I am using a modified bartik-based theme, to which I added my own normalize.css.

After I pulled the newest version from git today, my theme's normalize.css was not recognized. Instead, was used.
After I renamed my own normalize.css file (and changed the name in the yml file), all was fine again.

Is this expected behavior? I didn't think from reading this thread that the core supplied normalize.css overwrites.

@ursula You should use the stylesheets-override property, see

  - normalize.css

Issue summary:View changes

Removed first line, inline with comments. mbrett5062

Assigned:Unassigned» LewisNyman
Issue summary:View changes

Status:Active» Needs review

My change notice proposal:

drupal.base.css replaced by normalise.css

drupal.base.css has been removed, normalise.css is being loaded for all themes in it's place.

Assigned:LewisNyman» Unassigned

re #66: i think normalize.css is the american spelling, with a 'z' not an 's'. Should the change notice state how someone could remove or replace Drupal default normalize.css in both a theme, or via a module / alter method?

Assigned:Unassigned» mdrummond

Writing up a revised change notice.

Proposed change notice:

drupal.base.css replaced by normalize.css

Previously, drupal.base.css contained numerous reset styles along with some default styles for tables and inputs. drupal.base.css was formerly named system.base.css.
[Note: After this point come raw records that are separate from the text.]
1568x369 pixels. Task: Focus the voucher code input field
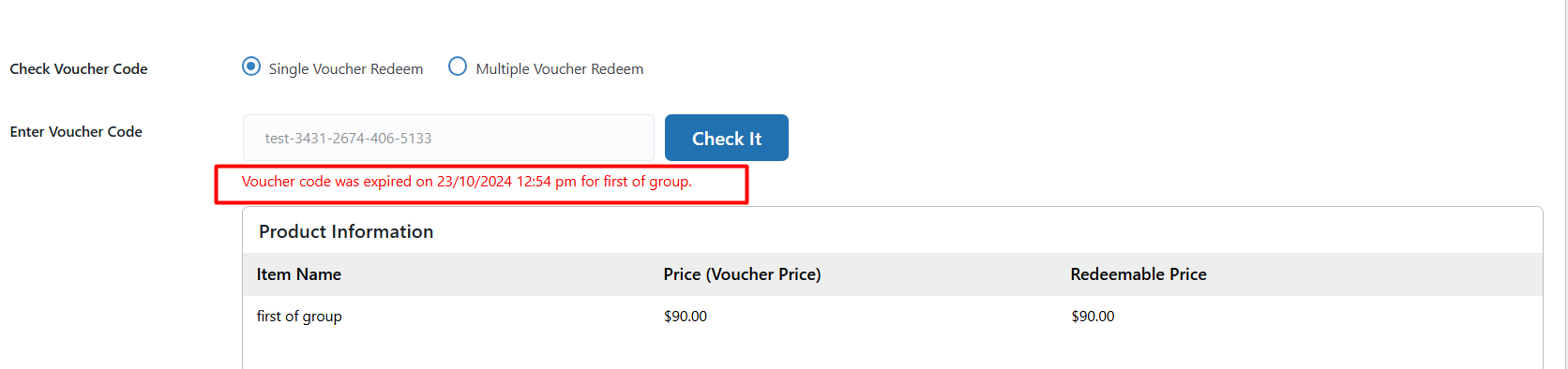point(448,138)
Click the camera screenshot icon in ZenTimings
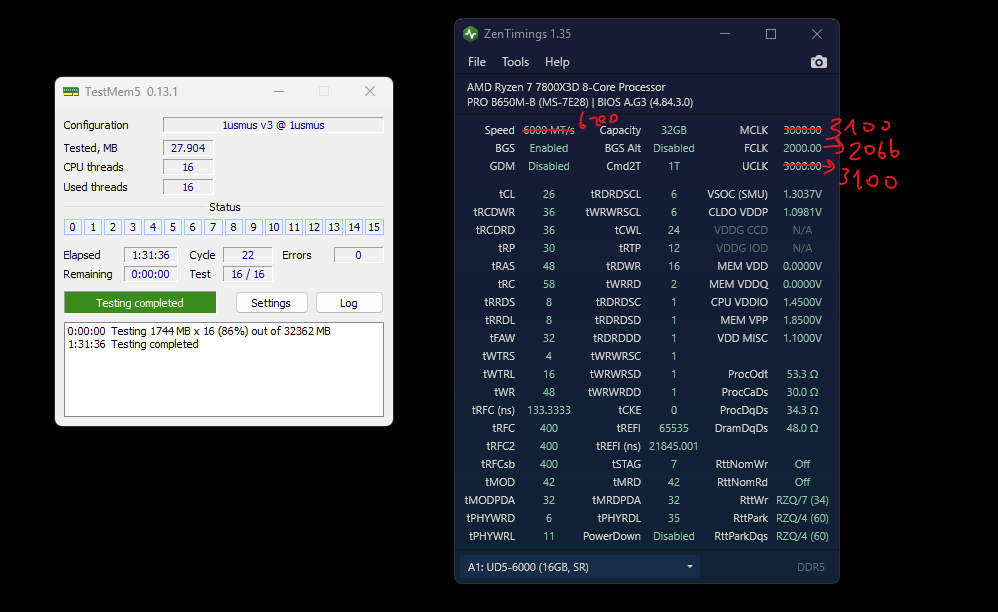Viewport: 998px width, 612px height. [x=819, y=62]
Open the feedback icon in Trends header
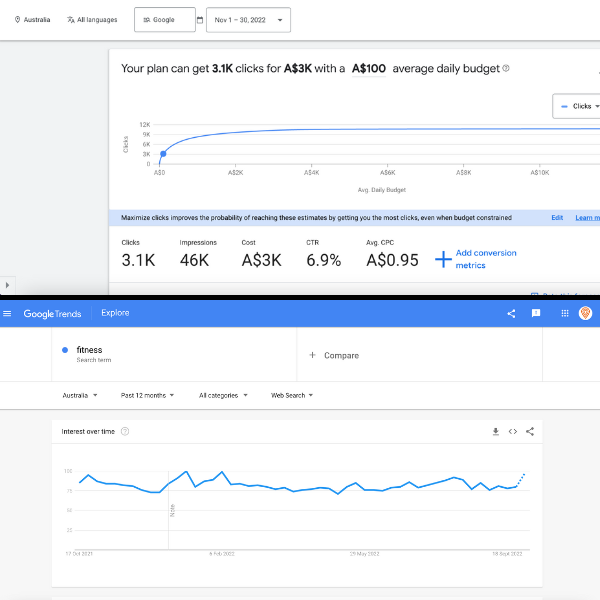Viewport: 600px width, 600px height. point(536,313)
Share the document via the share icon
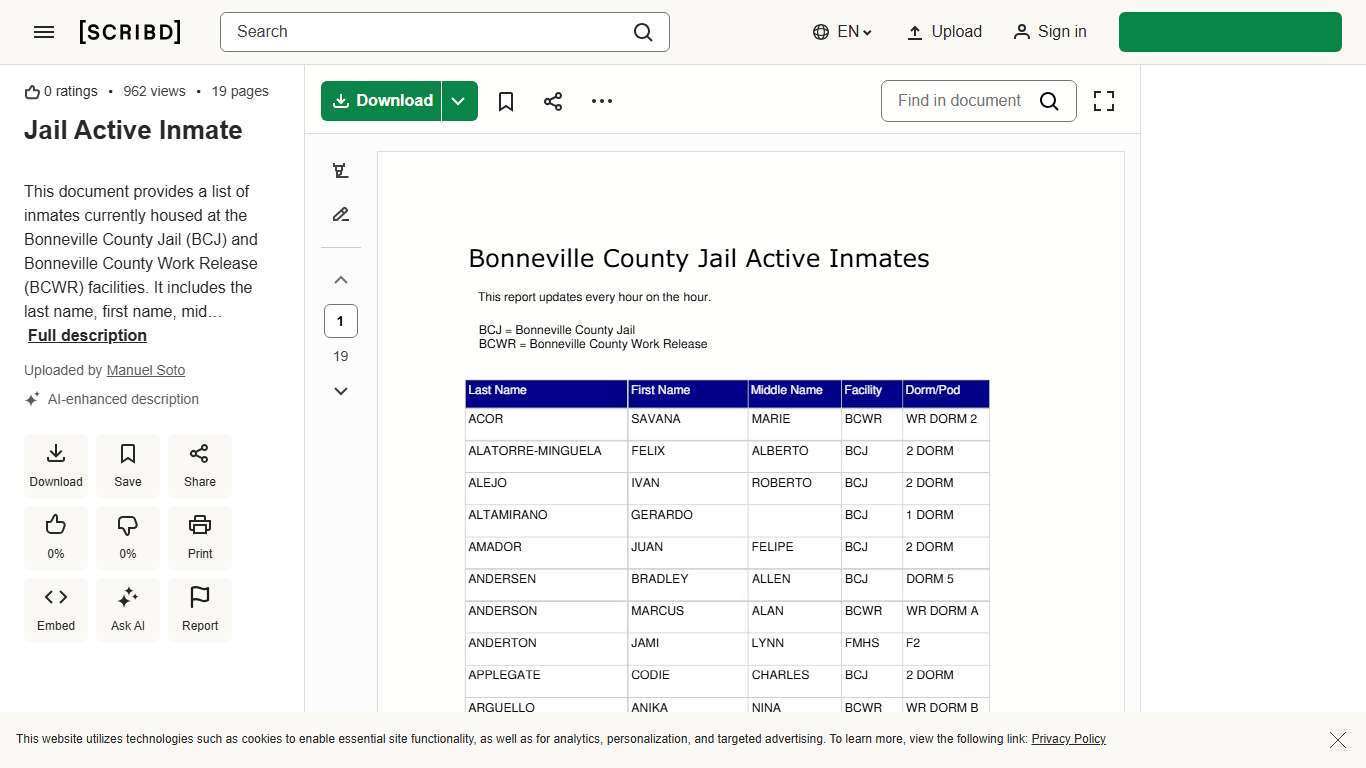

The reset styles stripped default styling of HTML elements: for example setting all margins and padding to zero, as the defaults can vary between browsers. In contrast, normalize's approach is to set intelligent defaults that work consistently across browsers: for example providing the same margins and padding for elements, rather than zero margins and padding.

Read more about normalize.css.

Modified versions of the table and input styles in system.base.css have been moved to Seven and Bartik's style.css files: these styles are no longer loaded by default for every theme.

  • normalize.css is now loaded by default for all themes, rather than drupal.base.css: this changes the default styling for HTML elements and could affect the appearance of elements in themes and modules
  • If you want to include a different version of normalize.css, you can do so in your theme's info.yml file as follows:
      - normalize.css
  • To remove normalize.css entirely, you can do so as follows:
      - normalize.css

Assigned:mdrummond» Unassigned

Title:Change notice: Replace drupal.base.css library with normalize.css for all themesReplace drupal.base.css library with normalize.css for all themes
Status:Needs review» Fixed
Issue tags:-Needs change record

I added the change notice:

Priority:Major» Normal

Status:Fixed» Closed (fixed)

Automatically closed - issue fixed for 2 weeks with no activity.